■ AIM OF THE TASK: Repeat the records exactly as given. Do not include the pictures.

((

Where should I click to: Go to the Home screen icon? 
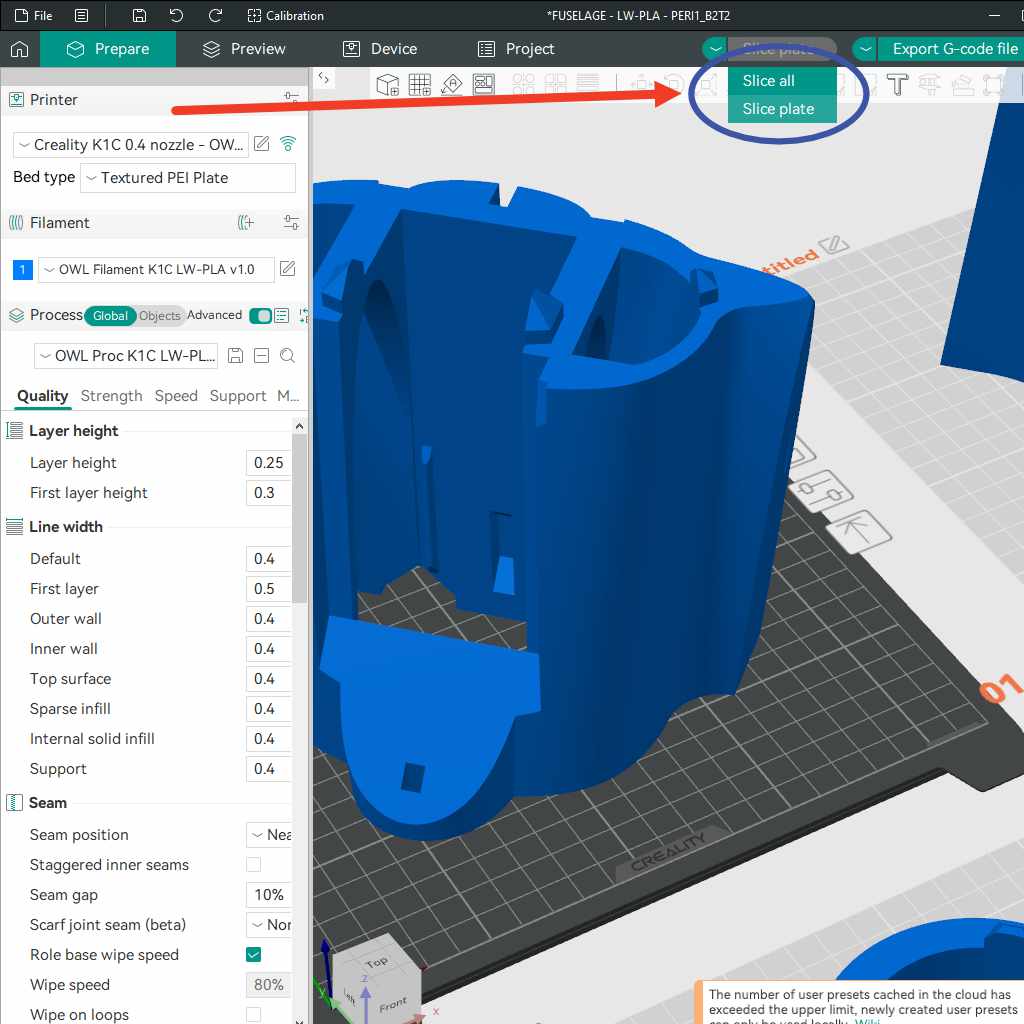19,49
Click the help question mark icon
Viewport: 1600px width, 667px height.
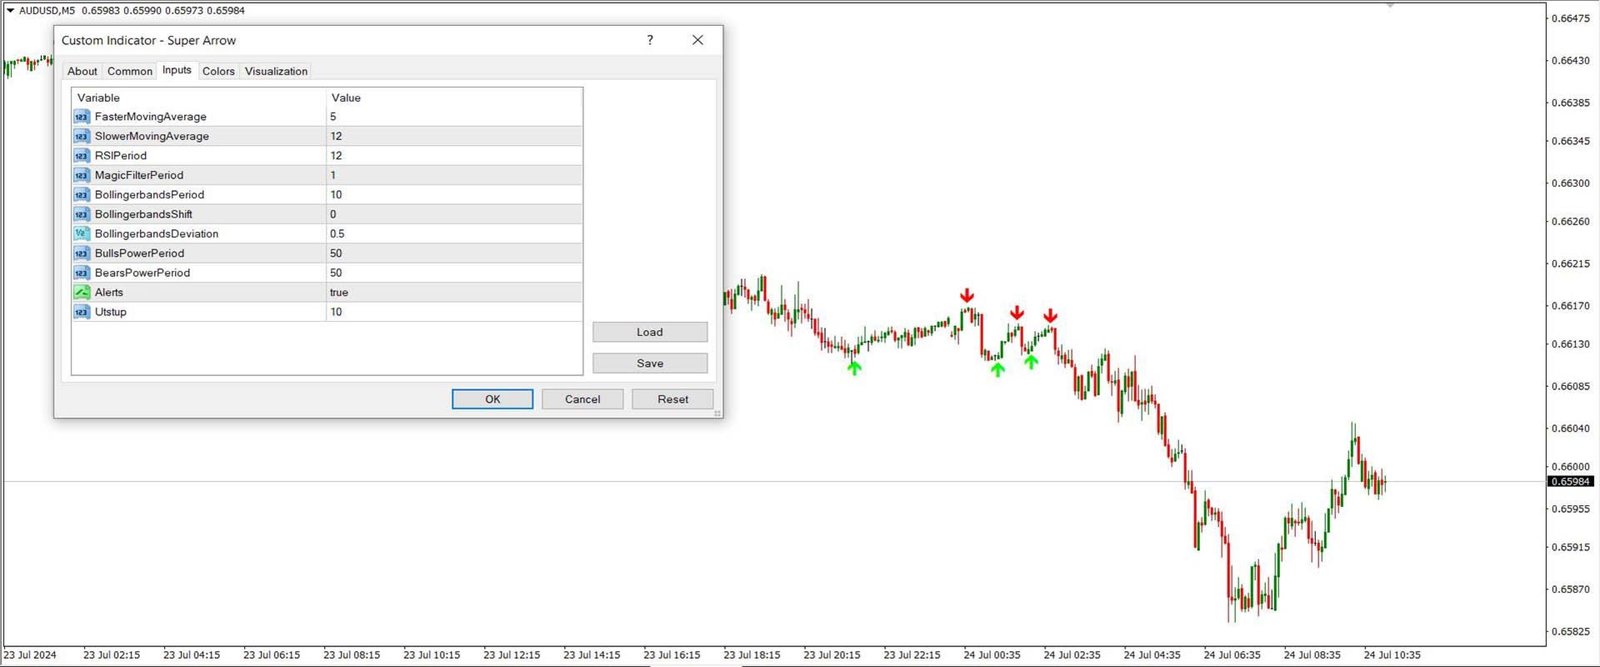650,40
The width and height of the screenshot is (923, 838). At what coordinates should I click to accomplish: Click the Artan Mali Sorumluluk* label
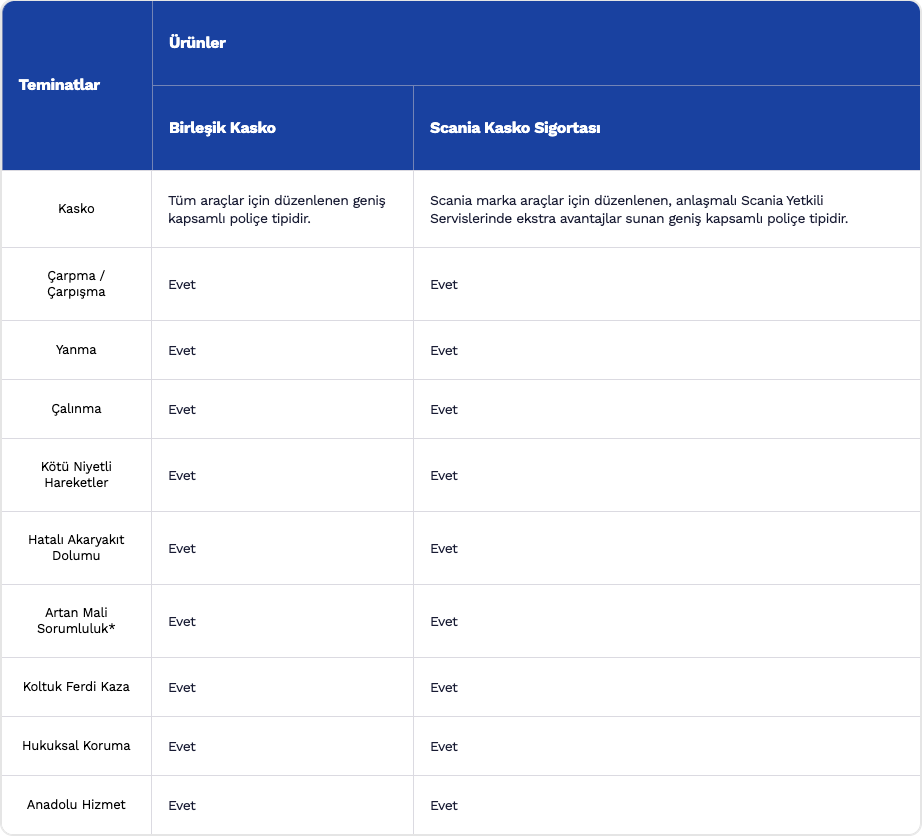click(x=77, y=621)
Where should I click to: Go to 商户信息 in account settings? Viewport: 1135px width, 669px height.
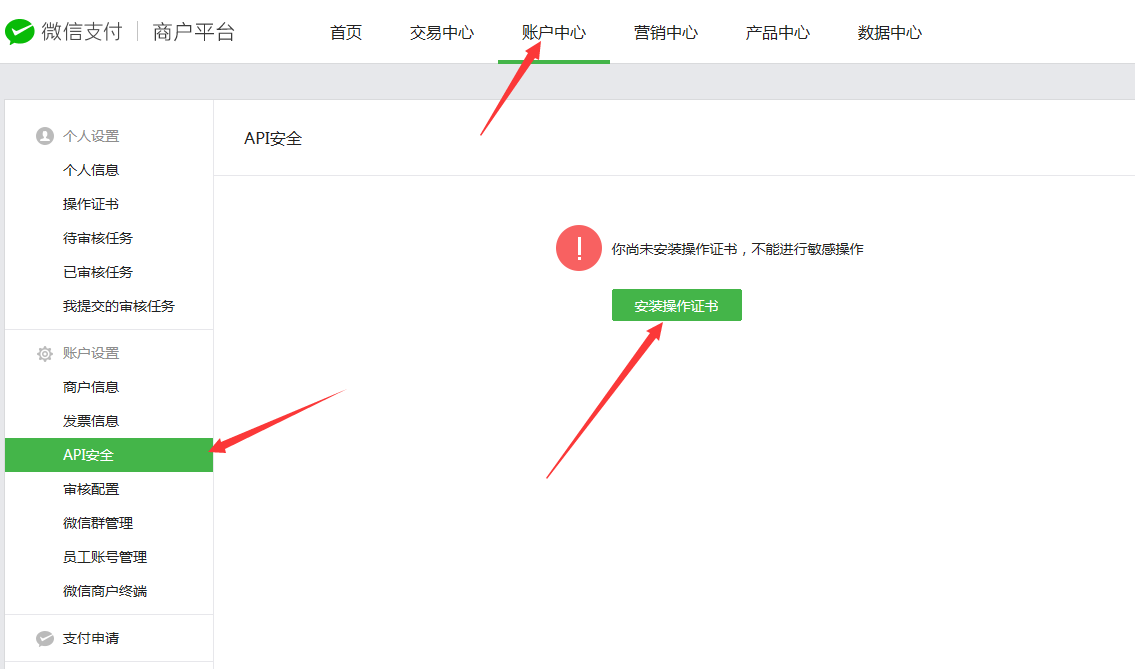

))

■ OUTPUT BELOW:
Where should I click to: Go to the Home screen icon? 
19,49
Click the help question mark icon
Viewport: 1600px width, 667px height.
650,40
The width and height of the screenshot is (923, 838). At what coordinates should I click to accomplish: Click the Artan Mali Sorumluluk* label
click(x=77, y=621)
Where should I click to: Go to 商户信息 in account settings? Viewport: 1135px width, 669px height.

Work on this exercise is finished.